In other corporate developments, the company saw the retirement of CEO Matt Maddox on Jan. 31 and the ascension of President and CFO Craig Billings as his successor the next day.
In its most recent quarterly earnings, the fourth-quarter data published on Feb. 15, Wynn Resorts recorded $1.05 billion in operating revenues, up from $686.0 million one year earlier. The company also recorded a net loss of $177.2 million, down from a $269.5 million net loss in the previous year. The fourth-quarter net loss per share was -$1.54, versus -$2.45 in the fourth quarter of 2020.

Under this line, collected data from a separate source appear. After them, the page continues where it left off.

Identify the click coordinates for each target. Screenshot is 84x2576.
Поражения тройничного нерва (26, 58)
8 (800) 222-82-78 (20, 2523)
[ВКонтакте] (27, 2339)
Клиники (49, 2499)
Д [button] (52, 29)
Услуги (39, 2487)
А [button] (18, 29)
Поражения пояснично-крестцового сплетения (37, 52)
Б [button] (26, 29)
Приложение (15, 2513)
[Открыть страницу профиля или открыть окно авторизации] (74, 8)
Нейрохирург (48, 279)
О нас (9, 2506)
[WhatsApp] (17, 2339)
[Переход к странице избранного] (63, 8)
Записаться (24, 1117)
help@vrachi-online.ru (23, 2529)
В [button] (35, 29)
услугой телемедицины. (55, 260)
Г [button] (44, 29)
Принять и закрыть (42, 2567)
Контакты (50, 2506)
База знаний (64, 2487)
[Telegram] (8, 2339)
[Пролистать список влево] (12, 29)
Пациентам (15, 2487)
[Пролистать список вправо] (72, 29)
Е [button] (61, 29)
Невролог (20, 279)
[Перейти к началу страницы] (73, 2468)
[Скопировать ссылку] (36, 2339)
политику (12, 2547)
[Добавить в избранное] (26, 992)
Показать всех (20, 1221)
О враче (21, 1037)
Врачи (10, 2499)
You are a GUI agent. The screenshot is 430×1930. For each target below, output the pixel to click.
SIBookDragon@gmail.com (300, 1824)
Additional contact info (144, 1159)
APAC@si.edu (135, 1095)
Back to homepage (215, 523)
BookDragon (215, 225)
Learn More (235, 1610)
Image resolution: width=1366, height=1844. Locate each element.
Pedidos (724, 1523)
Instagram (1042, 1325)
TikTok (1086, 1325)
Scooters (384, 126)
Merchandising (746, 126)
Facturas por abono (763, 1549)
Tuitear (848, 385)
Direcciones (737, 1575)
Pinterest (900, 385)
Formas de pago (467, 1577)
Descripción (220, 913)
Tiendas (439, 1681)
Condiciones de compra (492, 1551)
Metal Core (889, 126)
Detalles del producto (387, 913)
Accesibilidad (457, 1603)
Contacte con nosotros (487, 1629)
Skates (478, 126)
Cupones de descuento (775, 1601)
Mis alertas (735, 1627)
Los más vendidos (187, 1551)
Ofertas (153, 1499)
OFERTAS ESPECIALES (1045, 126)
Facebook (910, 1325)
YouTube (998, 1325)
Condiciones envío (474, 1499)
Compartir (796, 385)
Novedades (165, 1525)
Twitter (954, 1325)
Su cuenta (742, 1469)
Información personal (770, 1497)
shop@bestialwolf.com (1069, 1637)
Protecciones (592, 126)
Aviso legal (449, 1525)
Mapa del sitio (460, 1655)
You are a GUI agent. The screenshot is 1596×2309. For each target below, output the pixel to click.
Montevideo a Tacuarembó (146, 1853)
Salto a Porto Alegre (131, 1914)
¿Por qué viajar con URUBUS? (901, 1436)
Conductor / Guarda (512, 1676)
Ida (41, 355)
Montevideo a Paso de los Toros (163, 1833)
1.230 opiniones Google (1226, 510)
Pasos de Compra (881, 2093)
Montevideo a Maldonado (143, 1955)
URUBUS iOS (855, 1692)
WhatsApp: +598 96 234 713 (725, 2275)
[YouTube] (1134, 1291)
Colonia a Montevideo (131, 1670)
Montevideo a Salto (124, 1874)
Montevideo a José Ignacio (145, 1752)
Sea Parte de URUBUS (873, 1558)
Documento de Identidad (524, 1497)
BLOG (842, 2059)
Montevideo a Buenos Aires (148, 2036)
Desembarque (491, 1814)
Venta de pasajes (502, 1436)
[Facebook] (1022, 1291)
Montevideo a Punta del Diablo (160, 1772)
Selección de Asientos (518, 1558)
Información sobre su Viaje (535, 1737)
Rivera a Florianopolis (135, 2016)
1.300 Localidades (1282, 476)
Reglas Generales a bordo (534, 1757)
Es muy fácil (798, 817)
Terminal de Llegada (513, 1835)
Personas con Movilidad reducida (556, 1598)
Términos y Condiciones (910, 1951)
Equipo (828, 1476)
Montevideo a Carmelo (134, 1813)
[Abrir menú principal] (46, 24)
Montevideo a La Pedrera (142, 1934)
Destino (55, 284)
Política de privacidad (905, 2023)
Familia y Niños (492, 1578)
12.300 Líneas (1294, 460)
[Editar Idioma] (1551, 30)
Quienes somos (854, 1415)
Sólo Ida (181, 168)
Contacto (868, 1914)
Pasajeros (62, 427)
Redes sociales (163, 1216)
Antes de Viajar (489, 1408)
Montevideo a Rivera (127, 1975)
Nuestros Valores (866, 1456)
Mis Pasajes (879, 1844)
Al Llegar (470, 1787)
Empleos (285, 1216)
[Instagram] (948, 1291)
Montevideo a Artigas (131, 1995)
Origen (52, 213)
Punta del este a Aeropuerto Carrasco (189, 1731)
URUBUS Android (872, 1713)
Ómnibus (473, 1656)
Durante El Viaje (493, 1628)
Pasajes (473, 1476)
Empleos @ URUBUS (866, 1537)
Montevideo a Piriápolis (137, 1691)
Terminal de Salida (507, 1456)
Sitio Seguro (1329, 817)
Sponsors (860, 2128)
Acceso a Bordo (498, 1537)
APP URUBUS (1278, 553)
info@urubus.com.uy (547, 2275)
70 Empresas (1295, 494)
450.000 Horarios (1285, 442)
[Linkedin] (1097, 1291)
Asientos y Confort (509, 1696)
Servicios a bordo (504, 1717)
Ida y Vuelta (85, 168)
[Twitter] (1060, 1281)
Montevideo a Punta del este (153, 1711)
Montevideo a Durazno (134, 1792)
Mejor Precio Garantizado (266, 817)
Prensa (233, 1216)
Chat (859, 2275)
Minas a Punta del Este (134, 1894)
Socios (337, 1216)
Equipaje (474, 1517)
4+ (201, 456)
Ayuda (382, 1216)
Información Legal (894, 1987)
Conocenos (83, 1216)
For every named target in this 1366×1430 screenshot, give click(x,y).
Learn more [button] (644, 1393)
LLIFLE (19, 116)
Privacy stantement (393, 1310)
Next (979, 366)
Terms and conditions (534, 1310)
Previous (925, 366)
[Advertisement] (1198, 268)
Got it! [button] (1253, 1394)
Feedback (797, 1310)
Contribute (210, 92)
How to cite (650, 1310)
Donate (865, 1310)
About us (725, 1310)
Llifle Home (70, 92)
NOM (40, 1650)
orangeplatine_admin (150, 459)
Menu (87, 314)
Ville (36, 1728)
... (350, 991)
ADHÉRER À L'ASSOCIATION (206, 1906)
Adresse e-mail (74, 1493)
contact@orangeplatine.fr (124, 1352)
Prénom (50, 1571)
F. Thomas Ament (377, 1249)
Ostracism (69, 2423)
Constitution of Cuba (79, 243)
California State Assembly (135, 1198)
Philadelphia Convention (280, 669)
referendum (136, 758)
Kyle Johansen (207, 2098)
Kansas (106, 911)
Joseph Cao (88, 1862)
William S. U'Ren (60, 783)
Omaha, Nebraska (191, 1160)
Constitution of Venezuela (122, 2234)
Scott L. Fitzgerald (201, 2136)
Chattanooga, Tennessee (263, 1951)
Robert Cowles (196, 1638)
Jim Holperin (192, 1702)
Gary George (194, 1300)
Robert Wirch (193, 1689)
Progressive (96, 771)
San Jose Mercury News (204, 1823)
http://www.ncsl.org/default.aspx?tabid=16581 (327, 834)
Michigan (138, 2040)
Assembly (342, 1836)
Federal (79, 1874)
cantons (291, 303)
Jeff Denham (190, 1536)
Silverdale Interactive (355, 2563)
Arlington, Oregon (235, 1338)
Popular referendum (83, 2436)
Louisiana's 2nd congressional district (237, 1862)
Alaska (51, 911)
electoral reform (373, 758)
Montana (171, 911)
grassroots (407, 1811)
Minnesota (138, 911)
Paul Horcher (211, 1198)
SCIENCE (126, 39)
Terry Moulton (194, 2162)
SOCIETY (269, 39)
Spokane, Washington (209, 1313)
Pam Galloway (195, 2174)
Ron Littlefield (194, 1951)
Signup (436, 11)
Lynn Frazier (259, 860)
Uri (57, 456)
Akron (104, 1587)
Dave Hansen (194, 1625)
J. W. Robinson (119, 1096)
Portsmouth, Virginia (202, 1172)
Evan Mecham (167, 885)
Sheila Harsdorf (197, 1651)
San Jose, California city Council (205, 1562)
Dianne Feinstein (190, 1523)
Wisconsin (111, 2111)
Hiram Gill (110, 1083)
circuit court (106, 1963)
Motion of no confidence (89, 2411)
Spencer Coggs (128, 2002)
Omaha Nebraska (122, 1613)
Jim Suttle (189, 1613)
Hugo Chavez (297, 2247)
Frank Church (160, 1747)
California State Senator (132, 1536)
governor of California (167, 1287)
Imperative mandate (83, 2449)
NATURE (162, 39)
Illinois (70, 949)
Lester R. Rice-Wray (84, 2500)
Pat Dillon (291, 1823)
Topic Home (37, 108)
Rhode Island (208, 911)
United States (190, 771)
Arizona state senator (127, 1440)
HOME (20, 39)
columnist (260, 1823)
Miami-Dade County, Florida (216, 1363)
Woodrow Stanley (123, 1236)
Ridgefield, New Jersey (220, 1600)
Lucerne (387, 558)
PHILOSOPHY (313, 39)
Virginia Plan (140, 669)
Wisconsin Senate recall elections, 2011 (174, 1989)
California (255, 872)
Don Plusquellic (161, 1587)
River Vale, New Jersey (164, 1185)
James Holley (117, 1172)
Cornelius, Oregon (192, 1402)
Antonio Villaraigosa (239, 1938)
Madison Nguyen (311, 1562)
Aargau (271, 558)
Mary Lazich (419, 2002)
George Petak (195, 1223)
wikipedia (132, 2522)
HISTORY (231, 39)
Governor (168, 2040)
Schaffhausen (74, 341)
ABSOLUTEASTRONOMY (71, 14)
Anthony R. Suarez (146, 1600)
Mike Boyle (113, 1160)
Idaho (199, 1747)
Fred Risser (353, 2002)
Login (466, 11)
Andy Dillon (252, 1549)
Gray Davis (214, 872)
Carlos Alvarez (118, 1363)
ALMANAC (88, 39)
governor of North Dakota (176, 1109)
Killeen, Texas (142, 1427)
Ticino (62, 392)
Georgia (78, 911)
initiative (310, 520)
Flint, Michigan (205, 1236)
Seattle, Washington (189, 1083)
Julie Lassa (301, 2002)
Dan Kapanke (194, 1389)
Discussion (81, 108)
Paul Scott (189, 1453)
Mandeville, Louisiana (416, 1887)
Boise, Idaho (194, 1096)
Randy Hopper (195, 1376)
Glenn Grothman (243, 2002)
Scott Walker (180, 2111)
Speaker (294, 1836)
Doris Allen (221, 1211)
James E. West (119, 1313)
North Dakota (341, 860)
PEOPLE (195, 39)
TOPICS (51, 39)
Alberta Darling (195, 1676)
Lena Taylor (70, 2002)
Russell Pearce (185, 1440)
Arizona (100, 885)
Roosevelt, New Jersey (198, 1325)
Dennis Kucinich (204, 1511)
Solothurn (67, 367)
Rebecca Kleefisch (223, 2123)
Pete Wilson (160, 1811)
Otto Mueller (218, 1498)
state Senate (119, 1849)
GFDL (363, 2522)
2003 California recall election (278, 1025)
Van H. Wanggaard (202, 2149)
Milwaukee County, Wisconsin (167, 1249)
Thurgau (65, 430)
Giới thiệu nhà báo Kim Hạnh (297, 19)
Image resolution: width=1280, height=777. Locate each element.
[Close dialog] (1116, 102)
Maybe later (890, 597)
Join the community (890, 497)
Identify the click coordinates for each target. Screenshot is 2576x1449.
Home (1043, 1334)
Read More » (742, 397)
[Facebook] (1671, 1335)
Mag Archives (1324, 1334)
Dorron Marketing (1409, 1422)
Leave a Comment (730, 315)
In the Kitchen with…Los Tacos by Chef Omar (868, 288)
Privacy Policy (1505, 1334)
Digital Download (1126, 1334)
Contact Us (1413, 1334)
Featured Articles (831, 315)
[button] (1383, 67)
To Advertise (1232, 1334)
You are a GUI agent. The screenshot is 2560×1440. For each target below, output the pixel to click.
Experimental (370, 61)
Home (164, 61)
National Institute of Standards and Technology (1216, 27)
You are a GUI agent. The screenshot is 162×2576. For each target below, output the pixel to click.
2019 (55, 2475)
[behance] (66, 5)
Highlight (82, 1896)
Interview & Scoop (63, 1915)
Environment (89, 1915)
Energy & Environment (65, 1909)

In his first quarterly earnings report review, Billings insisted the company’s “relentless focus on five-star hospitality and world-class experiences allowed us to further extend our leadership positions in Las Vegas and Massachusetts in 2021.” Still, he offered rueful optimism that the company’s Macau operations “will benefit from the return of visitation over the coming quarters.”
Wynn Resorts’ shares opened for trading on Wednesday at $71.74. The stock’s 52-week range is $70.28 to $143.88.
The Verdict: Both companies weathered difficulties during the fourth quarter primarily due to their Macau properties with the market being challenged by both a resurgence in the COVID-19 pandemic and the Chinese government’s draconian restrictions on travel in the region.
As MGM Resorts International had a wider portfolio of U.S. properties, its Macau operations did not create a negative impact. But Wynn Resorts has two of its four properties in Macau, and its quarterly performance was adversely affected.
Looking ahead, the evaporation of COVID-era mandates and protocols will help rejuvenate the companies’ Las Vegas properties with more tourism and business travel heading to the city. The growing popularity of sports betting should also expand the companies’ revenue stream.
Both companies are looking overseas for new opportunities — MGM Resorts International in Japan, Wynn Resorts in the UAE — but it will be years before they reap potential success for those ventures. Their lack of new U.S. developments is not surprising, but one would assume they would find faster success at home instead of abroad, although both recently sold domestic properties.
Also, there’s something troubling that both companies have stocks trading near their 52-week lows. It’s a great opportunity for traders to go bargain shopping, though there is a strong possibility that a further souring of the U.S. economy into a recession could drive their shares even lower.
The verdict on this Stock Wars duel is a wait-and-see approach. There is no immediate evidence that either company is roaring into a vibrant 2022, and pausing for a quarter or two to see how they respond to current economic situations will help determine what their near-futures could look like.